### Material provided

———

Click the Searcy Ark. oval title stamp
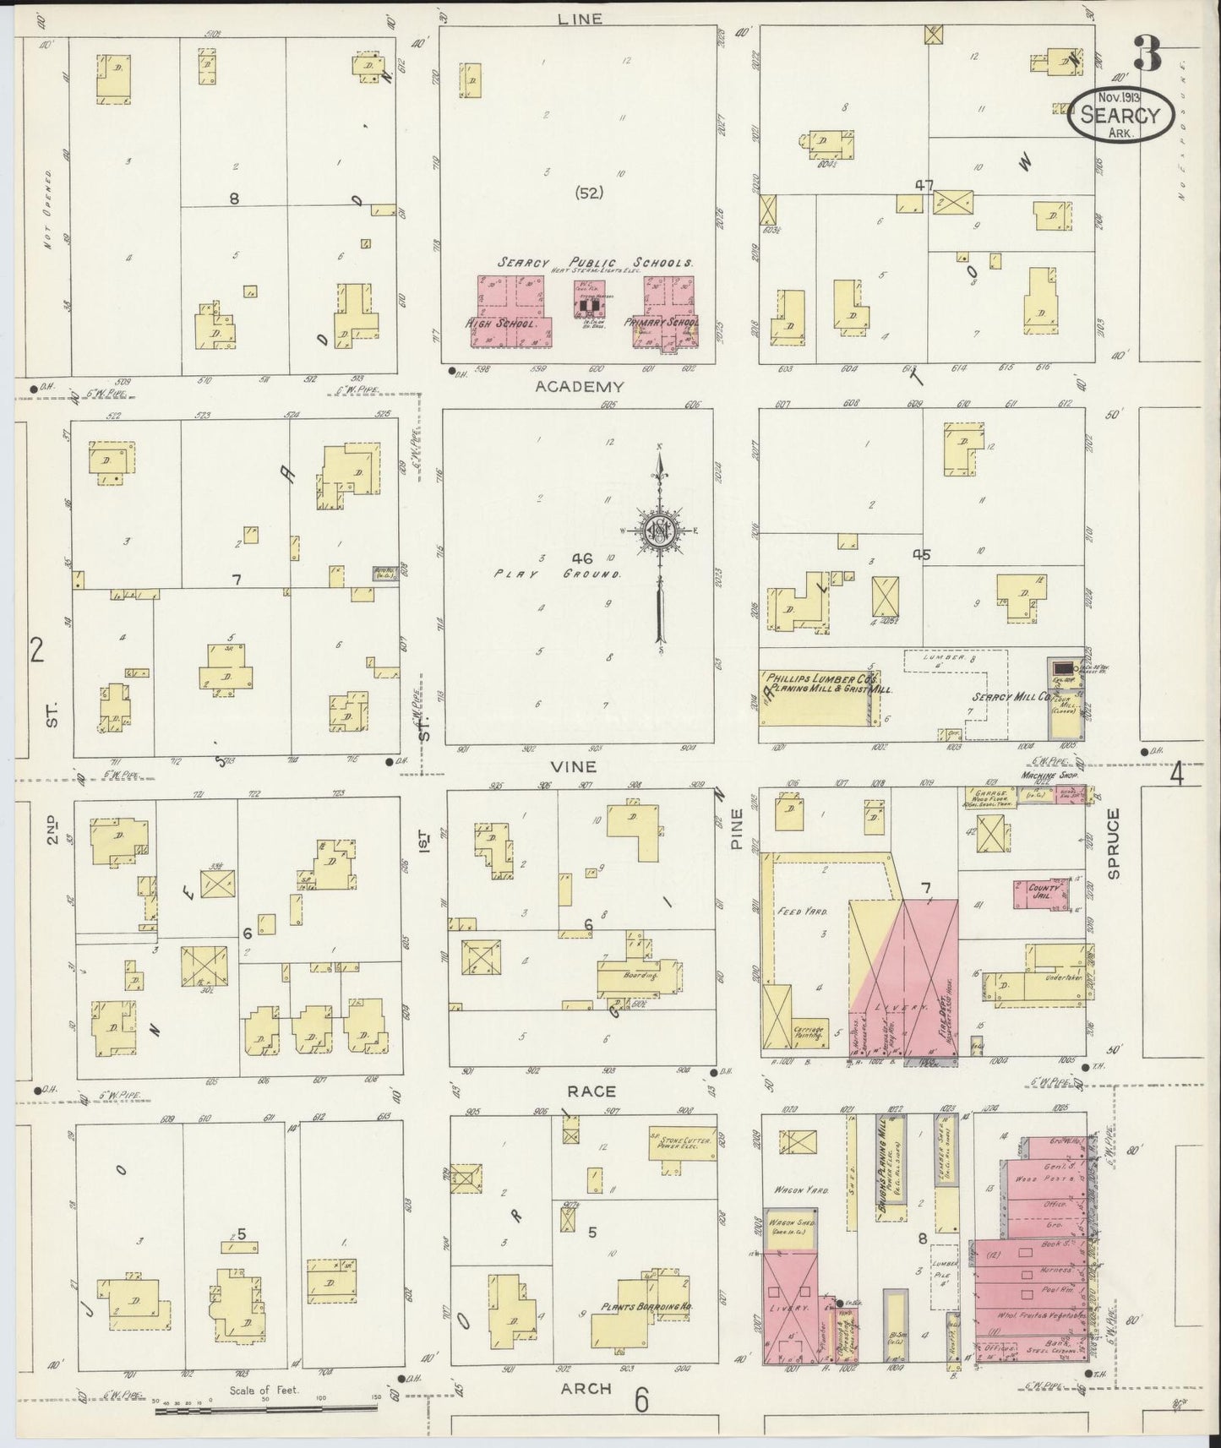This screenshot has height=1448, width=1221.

———

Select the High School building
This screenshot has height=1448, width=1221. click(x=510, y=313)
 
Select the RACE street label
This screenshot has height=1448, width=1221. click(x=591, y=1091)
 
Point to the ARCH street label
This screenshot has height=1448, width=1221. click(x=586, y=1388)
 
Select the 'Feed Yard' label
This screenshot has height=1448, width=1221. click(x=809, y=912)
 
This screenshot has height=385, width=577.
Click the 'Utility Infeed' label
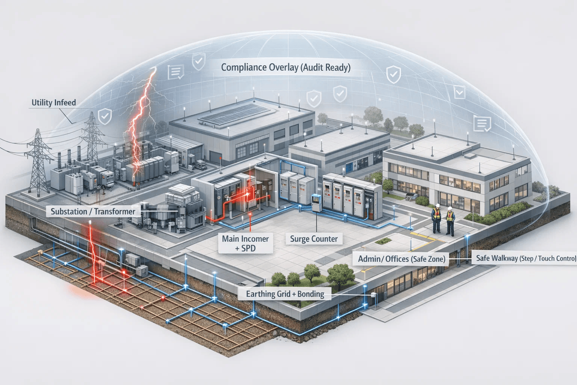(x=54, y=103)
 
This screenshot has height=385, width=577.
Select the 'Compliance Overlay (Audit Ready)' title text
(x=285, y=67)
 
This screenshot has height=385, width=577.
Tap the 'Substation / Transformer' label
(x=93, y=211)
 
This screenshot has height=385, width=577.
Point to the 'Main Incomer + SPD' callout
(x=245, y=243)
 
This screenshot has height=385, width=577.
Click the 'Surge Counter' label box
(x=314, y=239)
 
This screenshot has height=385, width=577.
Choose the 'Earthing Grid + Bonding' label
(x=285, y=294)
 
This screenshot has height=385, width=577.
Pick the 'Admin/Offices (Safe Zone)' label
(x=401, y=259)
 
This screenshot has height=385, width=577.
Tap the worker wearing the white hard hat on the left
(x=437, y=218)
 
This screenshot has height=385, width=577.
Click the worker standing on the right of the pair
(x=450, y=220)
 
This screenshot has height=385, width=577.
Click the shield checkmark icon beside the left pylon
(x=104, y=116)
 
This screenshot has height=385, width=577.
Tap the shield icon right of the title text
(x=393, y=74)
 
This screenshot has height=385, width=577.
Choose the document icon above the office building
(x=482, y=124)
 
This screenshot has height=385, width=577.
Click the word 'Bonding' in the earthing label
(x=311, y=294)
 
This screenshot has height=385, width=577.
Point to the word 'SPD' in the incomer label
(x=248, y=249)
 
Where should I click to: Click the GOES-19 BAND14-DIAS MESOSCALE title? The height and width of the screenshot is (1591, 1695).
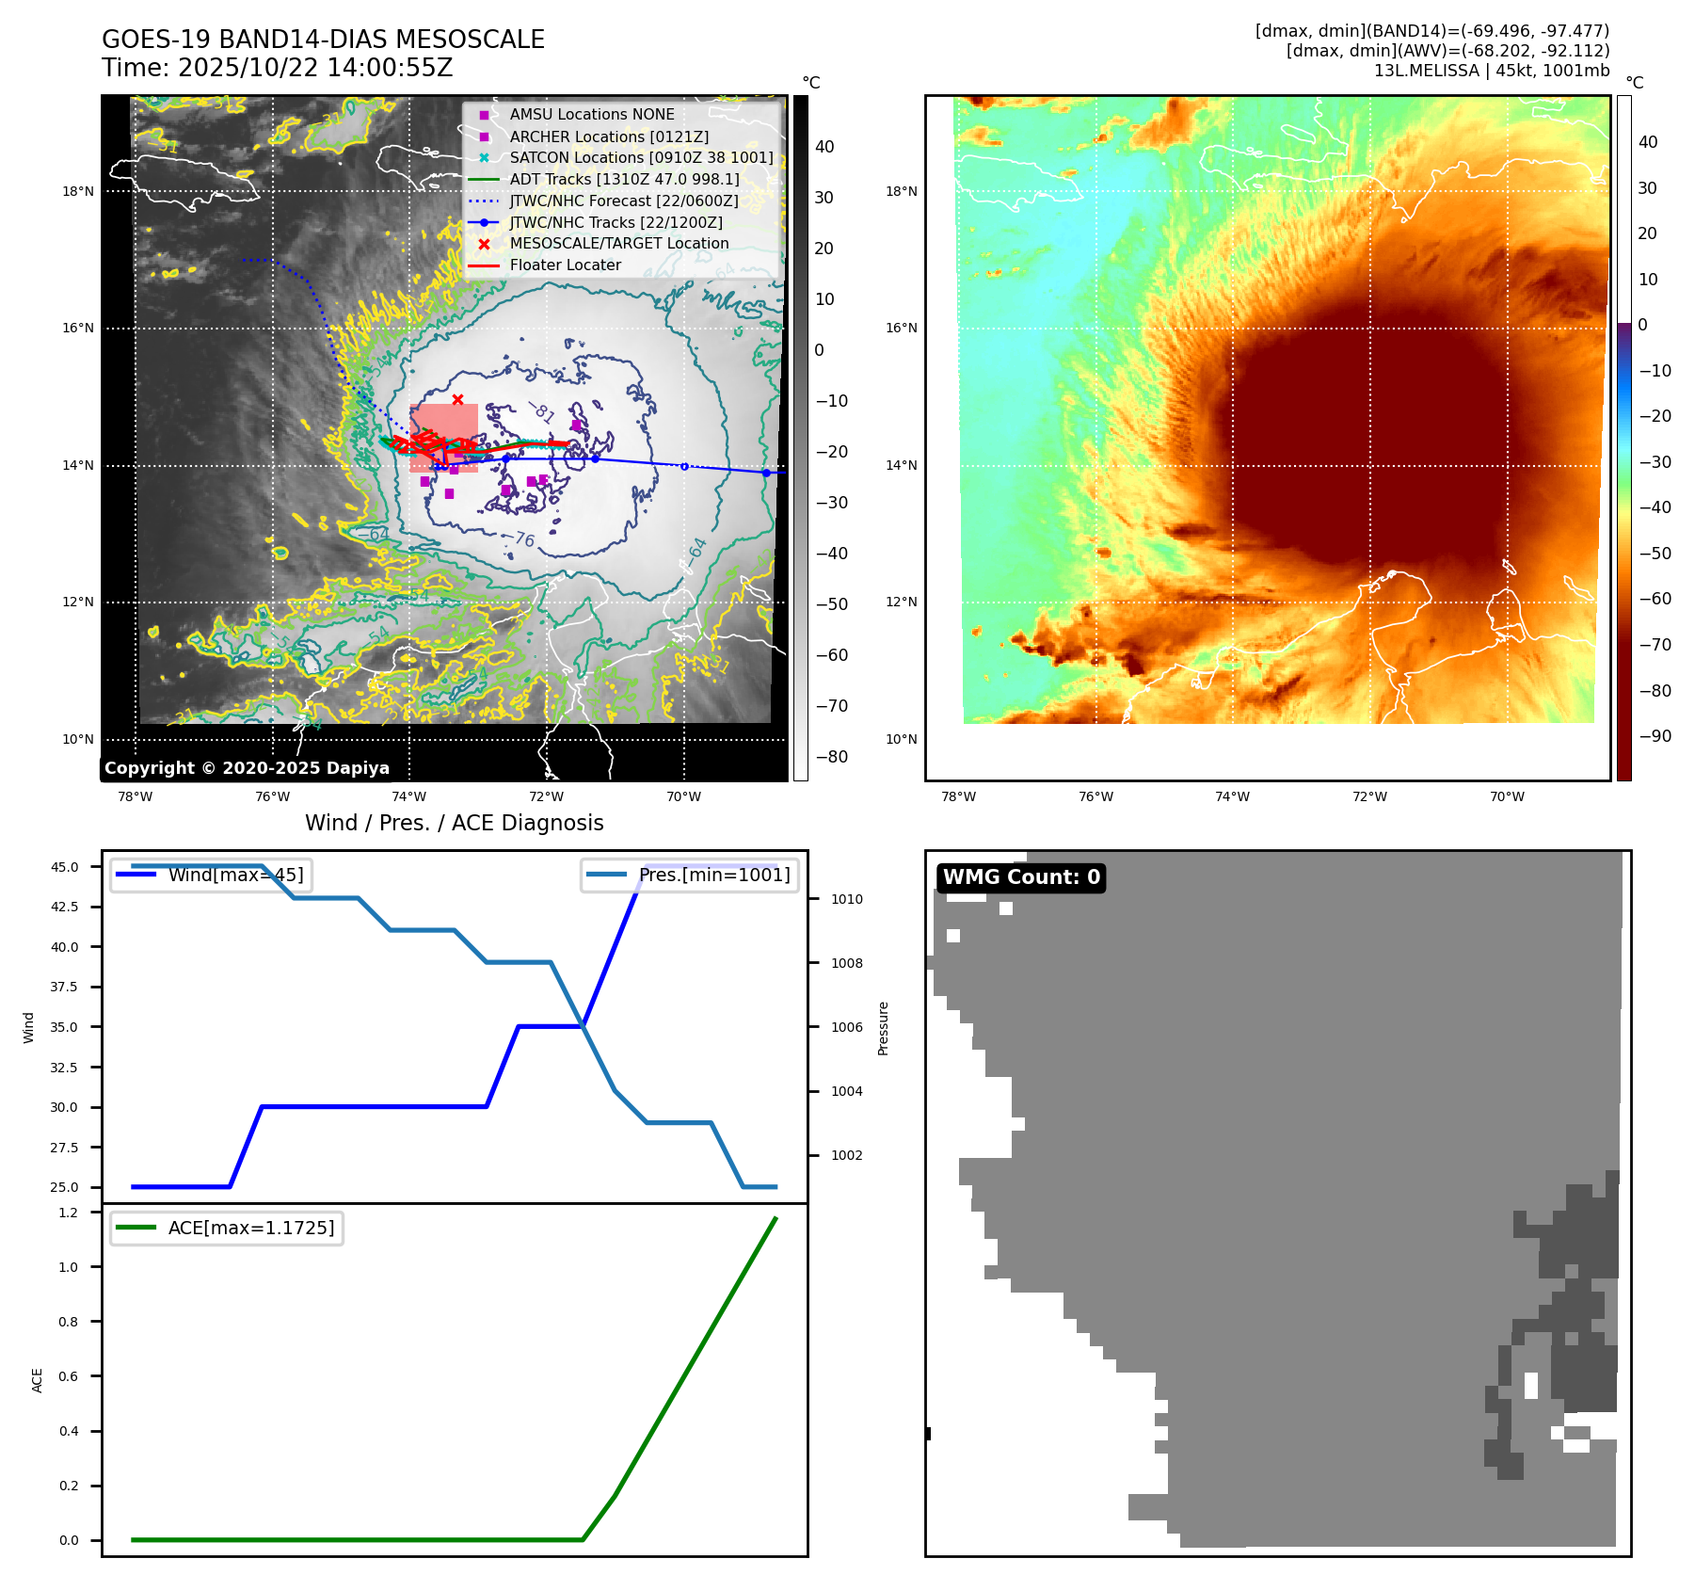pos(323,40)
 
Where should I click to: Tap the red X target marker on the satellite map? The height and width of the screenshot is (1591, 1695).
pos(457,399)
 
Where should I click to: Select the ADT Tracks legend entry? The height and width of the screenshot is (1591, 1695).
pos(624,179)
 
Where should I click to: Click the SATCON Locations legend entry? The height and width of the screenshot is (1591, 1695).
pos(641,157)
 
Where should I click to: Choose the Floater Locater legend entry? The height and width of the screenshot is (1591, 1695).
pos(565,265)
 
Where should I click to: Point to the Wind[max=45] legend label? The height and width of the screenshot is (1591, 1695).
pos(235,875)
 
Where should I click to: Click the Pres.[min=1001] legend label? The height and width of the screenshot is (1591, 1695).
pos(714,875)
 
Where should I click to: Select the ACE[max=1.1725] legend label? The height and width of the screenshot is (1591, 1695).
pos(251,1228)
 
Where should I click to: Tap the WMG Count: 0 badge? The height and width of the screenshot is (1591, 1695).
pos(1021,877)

———

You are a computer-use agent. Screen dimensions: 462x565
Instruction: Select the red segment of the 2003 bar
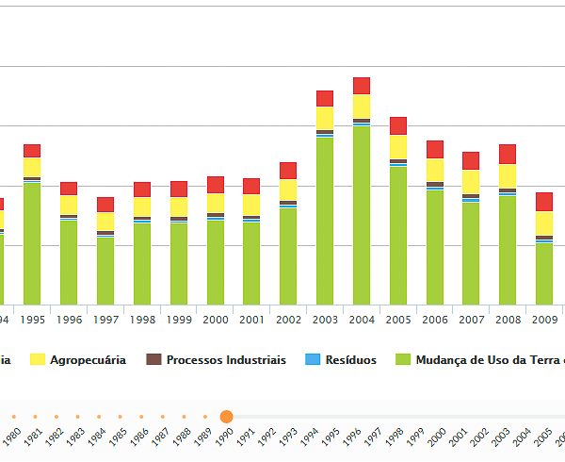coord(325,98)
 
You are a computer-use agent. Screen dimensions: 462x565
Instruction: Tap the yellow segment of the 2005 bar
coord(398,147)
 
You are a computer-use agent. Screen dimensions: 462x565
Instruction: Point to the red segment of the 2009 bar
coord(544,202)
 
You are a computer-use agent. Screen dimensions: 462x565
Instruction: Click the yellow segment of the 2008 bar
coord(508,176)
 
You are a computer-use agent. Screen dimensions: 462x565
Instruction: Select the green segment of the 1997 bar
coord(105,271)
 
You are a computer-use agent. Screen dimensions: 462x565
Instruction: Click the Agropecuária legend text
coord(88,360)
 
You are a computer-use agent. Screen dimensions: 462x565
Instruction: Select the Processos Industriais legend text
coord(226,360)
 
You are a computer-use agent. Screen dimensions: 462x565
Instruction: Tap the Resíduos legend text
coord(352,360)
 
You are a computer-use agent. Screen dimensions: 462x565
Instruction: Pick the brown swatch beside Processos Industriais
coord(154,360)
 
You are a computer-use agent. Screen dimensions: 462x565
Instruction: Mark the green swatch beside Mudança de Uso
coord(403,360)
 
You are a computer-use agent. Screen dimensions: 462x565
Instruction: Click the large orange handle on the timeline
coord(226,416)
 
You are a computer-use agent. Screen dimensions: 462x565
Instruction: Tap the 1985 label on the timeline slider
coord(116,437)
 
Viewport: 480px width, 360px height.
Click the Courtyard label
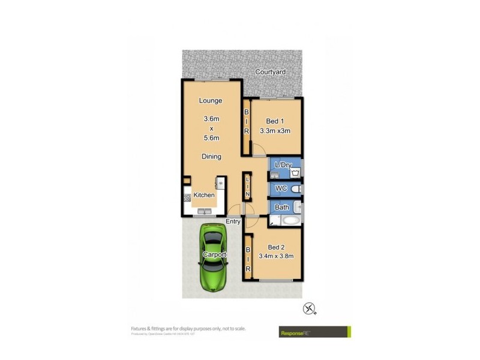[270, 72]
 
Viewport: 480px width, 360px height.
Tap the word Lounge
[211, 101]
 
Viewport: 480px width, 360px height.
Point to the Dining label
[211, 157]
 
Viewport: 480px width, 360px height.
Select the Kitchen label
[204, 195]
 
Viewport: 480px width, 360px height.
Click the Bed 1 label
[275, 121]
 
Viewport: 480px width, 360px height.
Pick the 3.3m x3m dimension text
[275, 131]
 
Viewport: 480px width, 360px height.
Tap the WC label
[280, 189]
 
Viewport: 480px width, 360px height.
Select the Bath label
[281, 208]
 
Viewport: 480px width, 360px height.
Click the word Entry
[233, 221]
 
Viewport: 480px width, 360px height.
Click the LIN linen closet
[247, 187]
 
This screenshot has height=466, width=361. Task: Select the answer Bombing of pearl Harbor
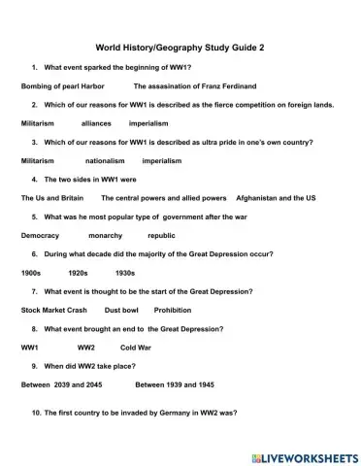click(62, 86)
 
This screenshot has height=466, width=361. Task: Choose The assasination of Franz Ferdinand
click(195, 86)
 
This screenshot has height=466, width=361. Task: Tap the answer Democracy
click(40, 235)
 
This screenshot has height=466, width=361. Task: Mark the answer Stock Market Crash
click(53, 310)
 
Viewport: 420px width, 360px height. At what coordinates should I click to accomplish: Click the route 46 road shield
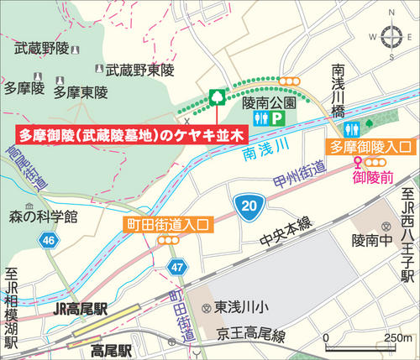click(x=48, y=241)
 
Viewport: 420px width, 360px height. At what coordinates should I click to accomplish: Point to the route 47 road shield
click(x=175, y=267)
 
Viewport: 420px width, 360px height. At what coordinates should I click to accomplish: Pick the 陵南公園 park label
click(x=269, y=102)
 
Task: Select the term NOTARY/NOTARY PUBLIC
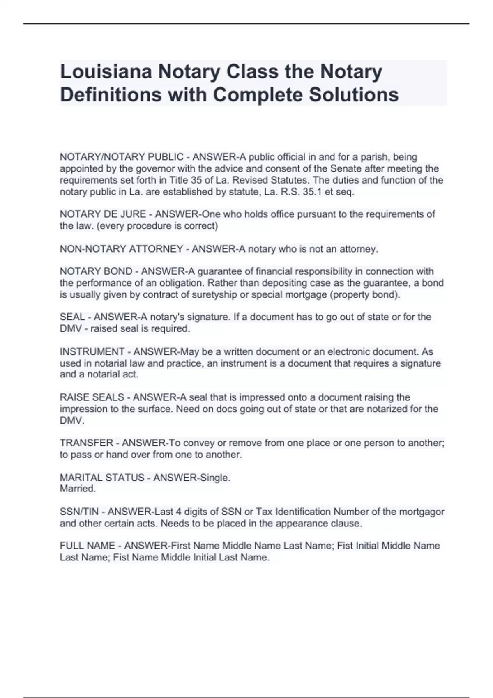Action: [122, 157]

———

### What to produce
Pick out every line in the items above that contains the word "right", and copy each one in full.

### Task response
Click the worker standing on the right of the pair
Tap the shield icon right of the title text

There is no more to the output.